只不过,月纶此人比起秦灵和容玗要更为复杂。
毕竟,无论是在墨修然支线还是顾光霁支线之中,她皆与他有过交往接触。
还是关系存在着天壤之别的那种交往。
若是想要向他透露她并未离世的消息,她倒一时间拿不准应当认下哪一个身份。
思及此,温萝沉吟片刻,颔首道:“此事还容我再考虑一段时日……不过,他不过几日便可来奚辞水榭与我们会和,不如到时我便寻个机会与他坦白?”

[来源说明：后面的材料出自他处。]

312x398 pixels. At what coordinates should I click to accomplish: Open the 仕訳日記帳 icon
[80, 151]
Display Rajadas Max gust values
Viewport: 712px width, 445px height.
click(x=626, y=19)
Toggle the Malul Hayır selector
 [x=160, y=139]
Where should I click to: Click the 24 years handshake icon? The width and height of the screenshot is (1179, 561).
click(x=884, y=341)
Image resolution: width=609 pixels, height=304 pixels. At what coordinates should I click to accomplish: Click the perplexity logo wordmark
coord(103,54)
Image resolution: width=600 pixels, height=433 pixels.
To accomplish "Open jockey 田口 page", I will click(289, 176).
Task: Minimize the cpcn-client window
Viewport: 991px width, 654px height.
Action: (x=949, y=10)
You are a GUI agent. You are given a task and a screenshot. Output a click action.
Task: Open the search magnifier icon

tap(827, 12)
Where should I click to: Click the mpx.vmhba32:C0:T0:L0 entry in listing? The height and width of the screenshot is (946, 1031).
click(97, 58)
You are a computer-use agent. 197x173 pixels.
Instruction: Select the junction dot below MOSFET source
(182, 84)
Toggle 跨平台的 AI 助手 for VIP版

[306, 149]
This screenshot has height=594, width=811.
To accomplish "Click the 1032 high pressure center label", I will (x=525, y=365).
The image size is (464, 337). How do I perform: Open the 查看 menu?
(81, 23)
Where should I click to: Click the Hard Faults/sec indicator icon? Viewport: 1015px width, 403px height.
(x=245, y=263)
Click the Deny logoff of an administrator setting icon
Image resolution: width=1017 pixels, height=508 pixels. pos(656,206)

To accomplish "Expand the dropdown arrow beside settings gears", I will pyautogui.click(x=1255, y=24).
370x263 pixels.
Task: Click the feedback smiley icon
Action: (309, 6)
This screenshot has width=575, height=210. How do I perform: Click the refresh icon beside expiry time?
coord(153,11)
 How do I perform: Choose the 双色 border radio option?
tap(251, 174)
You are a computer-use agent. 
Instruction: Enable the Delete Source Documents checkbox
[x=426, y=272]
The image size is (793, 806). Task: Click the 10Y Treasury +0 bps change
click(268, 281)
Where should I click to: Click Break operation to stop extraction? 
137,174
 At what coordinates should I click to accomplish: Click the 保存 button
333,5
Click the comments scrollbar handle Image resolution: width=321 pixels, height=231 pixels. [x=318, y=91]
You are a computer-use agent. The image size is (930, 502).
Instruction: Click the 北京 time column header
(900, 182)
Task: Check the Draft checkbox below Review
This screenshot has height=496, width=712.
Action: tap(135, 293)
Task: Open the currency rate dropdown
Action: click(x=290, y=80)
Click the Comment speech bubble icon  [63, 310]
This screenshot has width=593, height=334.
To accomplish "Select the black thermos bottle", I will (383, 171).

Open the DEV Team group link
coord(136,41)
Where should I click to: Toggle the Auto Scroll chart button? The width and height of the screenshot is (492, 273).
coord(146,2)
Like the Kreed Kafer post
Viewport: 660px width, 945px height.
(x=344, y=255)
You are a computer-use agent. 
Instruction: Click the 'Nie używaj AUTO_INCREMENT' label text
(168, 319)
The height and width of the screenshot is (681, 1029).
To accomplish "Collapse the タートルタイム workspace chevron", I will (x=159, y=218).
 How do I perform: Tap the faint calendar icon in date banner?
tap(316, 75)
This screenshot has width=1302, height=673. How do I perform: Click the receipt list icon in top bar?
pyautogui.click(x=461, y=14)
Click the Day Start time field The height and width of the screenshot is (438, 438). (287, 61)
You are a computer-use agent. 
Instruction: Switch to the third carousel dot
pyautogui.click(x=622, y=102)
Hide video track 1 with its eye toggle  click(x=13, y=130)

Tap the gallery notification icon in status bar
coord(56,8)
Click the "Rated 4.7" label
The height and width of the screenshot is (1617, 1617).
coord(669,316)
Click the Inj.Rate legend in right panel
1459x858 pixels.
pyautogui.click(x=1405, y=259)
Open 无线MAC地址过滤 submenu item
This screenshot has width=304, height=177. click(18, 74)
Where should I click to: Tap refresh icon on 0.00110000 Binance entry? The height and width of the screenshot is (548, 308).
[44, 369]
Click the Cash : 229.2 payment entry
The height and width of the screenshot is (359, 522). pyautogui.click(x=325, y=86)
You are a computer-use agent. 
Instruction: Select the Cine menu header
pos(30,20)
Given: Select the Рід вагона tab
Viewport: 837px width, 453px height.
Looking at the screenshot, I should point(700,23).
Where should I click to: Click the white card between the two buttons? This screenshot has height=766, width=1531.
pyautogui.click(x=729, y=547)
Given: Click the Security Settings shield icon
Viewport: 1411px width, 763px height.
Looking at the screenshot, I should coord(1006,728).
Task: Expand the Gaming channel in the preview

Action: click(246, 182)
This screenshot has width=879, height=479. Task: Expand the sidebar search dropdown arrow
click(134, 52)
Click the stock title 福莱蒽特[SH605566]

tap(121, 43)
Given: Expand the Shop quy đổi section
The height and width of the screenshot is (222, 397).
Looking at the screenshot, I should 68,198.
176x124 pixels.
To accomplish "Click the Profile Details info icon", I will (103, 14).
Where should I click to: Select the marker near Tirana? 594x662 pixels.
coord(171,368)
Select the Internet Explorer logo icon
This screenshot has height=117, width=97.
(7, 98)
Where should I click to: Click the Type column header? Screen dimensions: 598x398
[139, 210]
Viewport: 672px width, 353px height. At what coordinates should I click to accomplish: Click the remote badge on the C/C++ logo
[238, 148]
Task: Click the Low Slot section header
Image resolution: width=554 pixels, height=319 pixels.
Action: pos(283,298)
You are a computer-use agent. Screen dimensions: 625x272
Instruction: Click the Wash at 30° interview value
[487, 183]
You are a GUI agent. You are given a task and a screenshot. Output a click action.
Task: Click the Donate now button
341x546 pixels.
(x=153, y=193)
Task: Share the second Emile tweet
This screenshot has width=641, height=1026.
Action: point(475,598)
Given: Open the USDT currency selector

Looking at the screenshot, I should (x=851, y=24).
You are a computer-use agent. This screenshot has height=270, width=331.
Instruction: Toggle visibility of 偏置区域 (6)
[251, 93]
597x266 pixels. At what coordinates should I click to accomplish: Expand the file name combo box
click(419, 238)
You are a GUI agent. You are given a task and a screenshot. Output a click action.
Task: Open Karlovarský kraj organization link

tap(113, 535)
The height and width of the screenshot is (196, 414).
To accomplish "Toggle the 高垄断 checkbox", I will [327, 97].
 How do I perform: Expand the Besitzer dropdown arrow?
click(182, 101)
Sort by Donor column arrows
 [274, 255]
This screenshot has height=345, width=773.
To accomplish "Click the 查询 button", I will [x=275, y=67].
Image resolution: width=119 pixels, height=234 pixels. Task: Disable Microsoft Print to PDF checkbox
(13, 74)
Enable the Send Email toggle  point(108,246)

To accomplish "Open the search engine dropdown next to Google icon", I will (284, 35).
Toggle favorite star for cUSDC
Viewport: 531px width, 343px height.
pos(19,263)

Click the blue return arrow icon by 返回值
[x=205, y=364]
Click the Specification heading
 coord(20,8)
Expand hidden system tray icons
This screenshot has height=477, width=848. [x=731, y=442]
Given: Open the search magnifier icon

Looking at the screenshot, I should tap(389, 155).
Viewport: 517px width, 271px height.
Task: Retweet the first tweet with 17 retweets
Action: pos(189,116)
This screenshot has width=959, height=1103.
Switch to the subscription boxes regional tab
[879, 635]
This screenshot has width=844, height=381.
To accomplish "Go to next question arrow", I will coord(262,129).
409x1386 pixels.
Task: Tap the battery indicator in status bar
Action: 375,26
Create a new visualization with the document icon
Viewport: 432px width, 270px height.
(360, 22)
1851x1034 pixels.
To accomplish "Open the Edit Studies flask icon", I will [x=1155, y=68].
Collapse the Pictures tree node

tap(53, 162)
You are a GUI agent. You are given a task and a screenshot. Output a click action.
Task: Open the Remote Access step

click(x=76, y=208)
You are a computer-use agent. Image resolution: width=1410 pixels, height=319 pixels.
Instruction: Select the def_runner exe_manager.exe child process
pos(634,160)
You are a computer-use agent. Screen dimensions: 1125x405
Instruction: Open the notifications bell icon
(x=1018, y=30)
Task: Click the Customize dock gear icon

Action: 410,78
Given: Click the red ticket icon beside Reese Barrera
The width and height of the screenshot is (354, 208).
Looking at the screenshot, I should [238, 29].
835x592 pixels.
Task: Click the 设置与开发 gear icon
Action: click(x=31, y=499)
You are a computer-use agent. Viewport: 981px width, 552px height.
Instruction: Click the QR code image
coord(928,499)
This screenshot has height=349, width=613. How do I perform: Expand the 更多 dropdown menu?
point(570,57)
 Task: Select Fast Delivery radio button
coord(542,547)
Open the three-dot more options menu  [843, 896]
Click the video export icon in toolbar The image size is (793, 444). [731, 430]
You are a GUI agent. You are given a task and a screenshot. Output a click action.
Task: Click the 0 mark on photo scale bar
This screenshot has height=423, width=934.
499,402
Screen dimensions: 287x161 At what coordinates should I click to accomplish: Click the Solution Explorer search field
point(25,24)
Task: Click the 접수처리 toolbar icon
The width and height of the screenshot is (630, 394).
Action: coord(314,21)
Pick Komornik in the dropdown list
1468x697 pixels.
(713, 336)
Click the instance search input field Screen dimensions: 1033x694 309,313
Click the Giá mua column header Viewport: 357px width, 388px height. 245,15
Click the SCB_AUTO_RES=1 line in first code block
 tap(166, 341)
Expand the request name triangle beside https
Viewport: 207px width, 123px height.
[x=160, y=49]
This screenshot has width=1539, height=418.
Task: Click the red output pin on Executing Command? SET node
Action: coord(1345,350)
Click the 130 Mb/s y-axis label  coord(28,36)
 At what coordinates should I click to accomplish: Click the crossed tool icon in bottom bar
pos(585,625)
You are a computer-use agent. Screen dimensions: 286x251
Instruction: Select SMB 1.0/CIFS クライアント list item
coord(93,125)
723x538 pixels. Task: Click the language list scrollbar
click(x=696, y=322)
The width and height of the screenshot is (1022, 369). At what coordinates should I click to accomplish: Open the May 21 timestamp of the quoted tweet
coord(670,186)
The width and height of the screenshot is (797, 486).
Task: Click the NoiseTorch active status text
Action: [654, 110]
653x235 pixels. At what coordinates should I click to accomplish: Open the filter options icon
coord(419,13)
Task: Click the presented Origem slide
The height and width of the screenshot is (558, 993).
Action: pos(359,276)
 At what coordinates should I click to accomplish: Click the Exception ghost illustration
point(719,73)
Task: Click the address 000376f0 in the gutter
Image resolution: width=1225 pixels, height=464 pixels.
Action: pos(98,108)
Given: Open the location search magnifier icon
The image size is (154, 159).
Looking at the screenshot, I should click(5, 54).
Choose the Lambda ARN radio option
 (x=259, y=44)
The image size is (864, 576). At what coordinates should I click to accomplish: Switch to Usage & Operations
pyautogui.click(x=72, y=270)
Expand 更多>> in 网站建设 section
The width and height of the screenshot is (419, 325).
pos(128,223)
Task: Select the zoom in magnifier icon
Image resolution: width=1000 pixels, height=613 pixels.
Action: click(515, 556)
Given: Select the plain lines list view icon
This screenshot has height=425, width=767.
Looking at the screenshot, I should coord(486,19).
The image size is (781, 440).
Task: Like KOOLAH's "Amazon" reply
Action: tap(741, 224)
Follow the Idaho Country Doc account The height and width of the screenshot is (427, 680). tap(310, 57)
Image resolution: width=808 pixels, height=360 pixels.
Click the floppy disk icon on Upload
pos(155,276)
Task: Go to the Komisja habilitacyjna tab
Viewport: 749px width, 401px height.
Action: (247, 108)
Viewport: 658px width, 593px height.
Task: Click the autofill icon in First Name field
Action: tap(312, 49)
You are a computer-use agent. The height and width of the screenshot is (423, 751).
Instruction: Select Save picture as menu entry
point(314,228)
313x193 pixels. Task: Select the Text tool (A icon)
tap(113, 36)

话音微顿,视线转向另一侧并未开口言语的顾光霁,温萝狐疑道,“莫非,你也是来向我询问此事的?”
顾光霁淡淡抿了下唇角,双眉如剑,清俊的面容上掠过片刻的迟疑。
实际上,他在房中先后依稀听闻了两次旁人前来叩门的动静。
这本并非什么要事,况且,哪怕他心下不虞,却也依旧改变不了她曾与旁人拥有过亲近暧昧关联的事实,
故而,起初他并未决定出门打断。
然而,时光流逝,烛火燃焚,他却自始至终并未察觉有人自她房中离开的动静。
如今夜幕悬垂,星月辉映,孤男寡女共处一室,实在不是什么令人放心得下的场面,
更何况,若是从未有人离去,那么甚至她房中都未必仅有一个男人。
犹疑只是一瞬间,待他回过神来之时,早已提剑起身行至房门外数步。
却正望见另一人正负手立于她房前,抬手轻扣。
这已经是第三个了。
那么先前进入她房中的那两人此刻又身在何处?
自然而然的,顾光霁心下明了墨修然这番说辞不过是掩饰心底真正意图的借口。
——他多半也是察觉了柏己和南门星的异动,才自偏房赶至此处。
只不过,既然墨修然开口并未陈述实情,他此刻却也不好过多纠缠逼问她先前那两人的去向、以及方才他们究竟做了何事。
更何况,月纶对她的心思……
虽说她多半并未察觉知晓,可他却不愿她在月纶面前表露出半点馨儿的模样。
思及此,顾光霁轻轻颔首,却若有似无地将话题自月纶身上拉扯开来:“的确,秦灵与容玗对你极为关心爱护,若是因月纶而心生繁杂,倒不如先向这两人报一声平安。”
顿了顿,他若有所思地侧了侧脸,清淡眸光在虚掩的门扉之上一扫而过,“你方才在回想典夏留下的剑意?”
“……是啊。”
温萝不着痕迹地转了转身,回眸睨向略有几分凌乱的床榻和已被她归拢至原位的红木座椅,“只是临睡前随性而为罢了,既然‘要事’也商议得差不多了,不如我们这便各自回房休息?”
“等等。”
“且慢。”
她话音刚落,一左一右两个男人便再一次不约而同地同时开口,眸光在空气之中无声地碰撞。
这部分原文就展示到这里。